Ransomware Attackers Abuse Genshin Impact Anti-Cheat System to Disable Antivirus
A vulnerable anti-cheat driver for the Genshin Impact video game has been leveraged by a cybercrime actor to disable antivirus programs to facilitate the deployment of ransomware, according to findings from Trend Micro.
The ransomware infection, which was triggered in the last week of July 2022, banked on the fact that the driver in question (“mhyprot2.sys”) is signed with a valid certificate, thereby making it possible to circumvent privileges and terminate services associated with endpoint protection applications.
Genshin Impact is a popular action role-playing game that was developed and published by Shanghai-based developer miHoYo in September 2020.
The driver used in the attack chain is said to have been built in August 2020, with the existence of the flaw in the module discussed after the release of the game, and leading to exploits demonstrating the ability to kill any arbitrary process and escalate to kernel mode.

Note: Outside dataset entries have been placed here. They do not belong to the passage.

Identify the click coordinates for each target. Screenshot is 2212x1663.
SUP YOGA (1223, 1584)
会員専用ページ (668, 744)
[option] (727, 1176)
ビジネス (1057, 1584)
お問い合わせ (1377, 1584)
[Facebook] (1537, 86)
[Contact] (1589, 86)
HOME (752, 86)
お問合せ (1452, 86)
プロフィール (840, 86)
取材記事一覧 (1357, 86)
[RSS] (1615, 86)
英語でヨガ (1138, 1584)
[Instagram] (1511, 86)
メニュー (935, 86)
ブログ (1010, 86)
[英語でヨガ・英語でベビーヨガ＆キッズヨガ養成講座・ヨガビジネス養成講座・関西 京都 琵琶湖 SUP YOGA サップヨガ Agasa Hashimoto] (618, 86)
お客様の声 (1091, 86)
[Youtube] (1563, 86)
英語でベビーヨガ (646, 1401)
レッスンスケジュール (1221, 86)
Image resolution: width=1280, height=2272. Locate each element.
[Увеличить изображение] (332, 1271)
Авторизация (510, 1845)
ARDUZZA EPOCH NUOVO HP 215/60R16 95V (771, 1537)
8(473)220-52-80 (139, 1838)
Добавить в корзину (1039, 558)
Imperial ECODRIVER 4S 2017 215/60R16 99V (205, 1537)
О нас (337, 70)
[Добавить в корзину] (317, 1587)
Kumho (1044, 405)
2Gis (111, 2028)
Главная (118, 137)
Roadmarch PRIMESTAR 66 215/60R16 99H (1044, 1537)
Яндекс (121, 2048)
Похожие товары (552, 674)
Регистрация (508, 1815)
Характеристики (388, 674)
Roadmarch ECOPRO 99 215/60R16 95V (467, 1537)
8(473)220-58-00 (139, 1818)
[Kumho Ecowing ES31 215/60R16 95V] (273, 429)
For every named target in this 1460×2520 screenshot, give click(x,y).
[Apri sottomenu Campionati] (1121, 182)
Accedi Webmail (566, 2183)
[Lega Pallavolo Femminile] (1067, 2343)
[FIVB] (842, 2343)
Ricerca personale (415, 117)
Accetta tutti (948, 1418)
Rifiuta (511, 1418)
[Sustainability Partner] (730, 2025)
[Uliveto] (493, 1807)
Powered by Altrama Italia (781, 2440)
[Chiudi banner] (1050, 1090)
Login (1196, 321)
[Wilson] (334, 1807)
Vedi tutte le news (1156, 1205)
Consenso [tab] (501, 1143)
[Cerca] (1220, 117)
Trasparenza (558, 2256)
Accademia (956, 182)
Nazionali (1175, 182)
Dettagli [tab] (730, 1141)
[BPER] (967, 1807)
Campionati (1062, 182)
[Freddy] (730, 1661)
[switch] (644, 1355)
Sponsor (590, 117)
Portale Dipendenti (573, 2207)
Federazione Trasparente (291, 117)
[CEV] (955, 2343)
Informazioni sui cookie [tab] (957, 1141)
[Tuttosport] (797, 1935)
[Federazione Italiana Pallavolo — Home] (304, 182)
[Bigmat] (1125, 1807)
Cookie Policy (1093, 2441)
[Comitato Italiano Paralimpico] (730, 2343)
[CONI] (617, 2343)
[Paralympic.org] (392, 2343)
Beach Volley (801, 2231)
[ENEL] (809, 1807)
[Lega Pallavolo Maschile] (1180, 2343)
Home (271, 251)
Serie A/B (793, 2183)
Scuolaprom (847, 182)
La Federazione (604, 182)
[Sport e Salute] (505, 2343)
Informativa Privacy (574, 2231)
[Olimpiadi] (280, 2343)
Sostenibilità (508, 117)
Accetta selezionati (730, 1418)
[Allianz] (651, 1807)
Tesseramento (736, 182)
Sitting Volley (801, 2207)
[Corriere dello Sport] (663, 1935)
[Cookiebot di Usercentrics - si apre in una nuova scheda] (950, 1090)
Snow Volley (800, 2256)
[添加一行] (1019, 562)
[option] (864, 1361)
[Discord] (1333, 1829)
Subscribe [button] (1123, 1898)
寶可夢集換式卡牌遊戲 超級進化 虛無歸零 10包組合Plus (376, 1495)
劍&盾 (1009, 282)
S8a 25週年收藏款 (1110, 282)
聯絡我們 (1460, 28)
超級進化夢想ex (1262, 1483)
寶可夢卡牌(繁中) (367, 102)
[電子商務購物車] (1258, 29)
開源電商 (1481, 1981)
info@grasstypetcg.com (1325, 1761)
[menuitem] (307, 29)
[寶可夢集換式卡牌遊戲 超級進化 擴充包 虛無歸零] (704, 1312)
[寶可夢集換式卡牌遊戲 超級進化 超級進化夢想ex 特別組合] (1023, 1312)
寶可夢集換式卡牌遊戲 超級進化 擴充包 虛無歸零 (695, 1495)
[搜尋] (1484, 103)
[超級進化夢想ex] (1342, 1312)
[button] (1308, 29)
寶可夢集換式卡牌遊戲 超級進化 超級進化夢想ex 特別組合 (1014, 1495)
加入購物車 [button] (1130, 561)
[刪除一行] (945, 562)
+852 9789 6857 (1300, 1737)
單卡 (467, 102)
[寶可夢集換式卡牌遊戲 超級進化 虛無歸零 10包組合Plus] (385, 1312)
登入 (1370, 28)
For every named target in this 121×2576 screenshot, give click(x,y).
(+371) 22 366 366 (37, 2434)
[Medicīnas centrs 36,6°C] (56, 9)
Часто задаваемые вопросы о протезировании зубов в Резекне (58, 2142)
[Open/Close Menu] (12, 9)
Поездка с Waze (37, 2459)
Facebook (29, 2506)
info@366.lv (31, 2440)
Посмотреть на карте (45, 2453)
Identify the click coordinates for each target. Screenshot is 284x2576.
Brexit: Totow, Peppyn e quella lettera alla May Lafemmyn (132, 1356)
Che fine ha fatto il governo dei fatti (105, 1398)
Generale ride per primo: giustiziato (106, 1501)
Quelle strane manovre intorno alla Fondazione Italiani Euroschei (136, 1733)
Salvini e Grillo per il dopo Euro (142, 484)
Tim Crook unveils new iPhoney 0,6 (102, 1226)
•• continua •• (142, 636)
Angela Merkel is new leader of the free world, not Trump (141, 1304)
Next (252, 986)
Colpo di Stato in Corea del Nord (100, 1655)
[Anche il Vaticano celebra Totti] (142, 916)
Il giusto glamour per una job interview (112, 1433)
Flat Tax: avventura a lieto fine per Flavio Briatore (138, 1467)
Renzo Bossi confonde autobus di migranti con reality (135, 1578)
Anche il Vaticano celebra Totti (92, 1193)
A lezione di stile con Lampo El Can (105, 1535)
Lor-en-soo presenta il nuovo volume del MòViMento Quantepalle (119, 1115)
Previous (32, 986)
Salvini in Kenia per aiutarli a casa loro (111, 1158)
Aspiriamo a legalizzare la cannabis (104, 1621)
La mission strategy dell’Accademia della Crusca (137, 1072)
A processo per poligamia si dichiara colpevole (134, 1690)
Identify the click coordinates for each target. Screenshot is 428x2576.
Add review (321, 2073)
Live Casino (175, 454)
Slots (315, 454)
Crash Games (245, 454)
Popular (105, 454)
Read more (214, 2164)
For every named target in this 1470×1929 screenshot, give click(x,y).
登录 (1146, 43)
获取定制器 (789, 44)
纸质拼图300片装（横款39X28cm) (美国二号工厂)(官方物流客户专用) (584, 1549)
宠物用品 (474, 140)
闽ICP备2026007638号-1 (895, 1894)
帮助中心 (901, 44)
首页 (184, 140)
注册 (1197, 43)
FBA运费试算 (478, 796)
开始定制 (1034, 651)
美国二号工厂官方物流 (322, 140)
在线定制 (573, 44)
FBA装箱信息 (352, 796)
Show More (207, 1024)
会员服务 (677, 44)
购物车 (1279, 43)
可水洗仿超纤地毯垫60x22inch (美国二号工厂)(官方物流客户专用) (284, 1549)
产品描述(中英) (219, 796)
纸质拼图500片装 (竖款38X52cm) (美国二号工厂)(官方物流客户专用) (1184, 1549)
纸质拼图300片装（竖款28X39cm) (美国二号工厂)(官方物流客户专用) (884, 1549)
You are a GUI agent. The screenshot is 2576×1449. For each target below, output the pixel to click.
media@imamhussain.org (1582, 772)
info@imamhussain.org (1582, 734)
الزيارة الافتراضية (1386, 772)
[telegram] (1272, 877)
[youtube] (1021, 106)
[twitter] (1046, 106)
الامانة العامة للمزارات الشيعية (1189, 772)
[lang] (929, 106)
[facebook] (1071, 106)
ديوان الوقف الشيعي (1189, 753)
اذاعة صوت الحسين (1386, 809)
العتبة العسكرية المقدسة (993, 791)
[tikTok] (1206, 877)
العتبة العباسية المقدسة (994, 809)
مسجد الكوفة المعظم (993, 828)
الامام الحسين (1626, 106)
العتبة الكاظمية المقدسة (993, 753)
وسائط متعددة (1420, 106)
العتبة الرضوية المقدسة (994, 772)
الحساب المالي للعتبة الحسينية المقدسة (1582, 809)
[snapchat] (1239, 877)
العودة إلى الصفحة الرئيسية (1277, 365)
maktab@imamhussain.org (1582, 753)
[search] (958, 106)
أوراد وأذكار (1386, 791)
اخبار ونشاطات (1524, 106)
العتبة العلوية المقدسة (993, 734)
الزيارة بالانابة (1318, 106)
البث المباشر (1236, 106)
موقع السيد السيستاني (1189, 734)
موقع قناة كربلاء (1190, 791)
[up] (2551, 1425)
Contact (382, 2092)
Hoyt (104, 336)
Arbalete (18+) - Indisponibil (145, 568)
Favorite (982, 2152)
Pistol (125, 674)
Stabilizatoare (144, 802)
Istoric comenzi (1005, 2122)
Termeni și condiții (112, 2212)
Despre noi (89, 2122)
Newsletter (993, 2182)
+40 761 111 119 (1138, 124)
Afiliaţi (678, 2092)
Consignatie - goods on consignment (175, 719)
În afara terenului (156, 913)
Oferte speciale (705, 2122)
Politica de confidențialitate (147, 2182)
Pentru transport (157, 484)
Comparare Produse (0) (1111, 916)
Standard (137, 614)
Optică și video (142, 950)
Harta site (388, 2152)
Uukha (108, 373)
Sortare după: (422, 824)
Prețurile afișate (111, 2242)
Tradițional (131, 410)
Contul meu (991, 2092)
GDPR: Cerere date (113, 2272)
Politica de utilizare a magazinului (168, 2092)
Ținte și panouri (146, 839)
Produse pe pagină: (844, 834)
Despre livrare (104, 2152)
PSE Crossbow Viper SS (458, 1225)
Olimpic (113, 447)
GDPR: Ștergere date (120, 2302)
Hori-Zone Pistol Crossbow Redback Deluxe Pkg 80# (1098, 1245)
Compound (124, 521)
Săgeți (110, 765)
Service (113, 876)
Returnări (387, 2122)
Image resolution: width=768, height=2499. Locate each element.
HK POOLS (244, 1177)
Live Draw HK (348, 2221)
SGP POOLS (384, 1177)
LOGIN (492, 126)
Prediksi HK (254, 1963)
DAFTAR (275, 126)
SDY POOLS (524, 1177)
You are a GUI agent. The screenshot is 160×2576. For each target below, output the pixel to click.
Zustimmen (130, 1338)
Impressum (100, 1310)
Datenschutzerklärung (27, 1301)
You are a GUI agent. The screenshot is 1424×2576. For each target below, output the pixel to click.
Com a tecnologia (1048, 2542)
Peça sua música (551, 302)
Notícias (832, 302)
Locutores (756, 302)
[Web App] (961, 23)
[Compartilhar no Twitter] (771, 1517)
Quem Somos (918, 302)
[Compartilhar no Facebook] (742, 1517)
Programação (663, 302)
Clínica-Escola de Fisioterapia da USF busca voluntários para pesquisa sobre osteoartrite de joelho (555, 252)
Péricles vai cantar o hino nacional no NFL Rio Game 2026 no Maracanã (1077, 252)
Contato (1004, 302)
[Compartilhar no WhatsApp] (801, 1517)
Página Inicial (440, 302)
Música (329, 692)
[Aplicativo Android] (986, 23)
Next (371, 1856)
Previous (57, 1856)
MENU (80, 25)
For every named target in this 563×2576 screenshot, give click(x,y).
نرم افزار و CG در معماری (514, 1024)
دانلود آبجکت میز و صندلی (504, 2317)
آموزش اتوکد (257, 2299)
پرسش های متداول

The idea, in a nutshell, is to use the legitimate device driver module with valid code signing to escalate privileges from user mode to kernel mode, reaffirming how adversaries are constantly looking for different ways to stealthily deploy malware.
“The threat actor aimed to deploy ransomware within the victim’s device and then spread the infection,” incident response analysts Ryan Soliven and Hitomi Kimura said.
“Organizations and security teams should be careful because of several factors: the ease of obtaining the mhyprot2.sys module, the versatility of the driver in terms of bypassing privileges, and the existence of well-made proofs of concept (PoCs).”
In the incident analyzed by Trend Micro, a compromised endpoint belonging to an unnamed entity was used as a conduit to connect to the domain controller via remote desktop protocol (RDP) and transfer to it a Windows installer posing as AVG Internet Security, which dropped and executed, among other files, the vulnerable driver.
The goal, the researchers said, was to mass-deploy the ransomware to using the domain controller via a batch file that installs the driver, kills antivirus services, and launches the ransomware payload.
Trend Micro pointed out that the game “does not need to be installed on a victim’s device for this to work,” meaning threat actors can simply install the anti-cheat driver as a precursor to ransomware deployment.
We have reached out to miHoYo for comment, and we will update the story if we hear back.
“It is still rare to find a module with code signing as a device driver that can be abused,” the researchers said. “This module is very easy to obtain and will be available to everyone until it is erased from existence. It could remain for a long time as a useful utility for bypassing privileges.”
“Certificate revocation and antivirus detection might help to discourage the abuse, but there are no solutions at this time because it is a legitimate module.”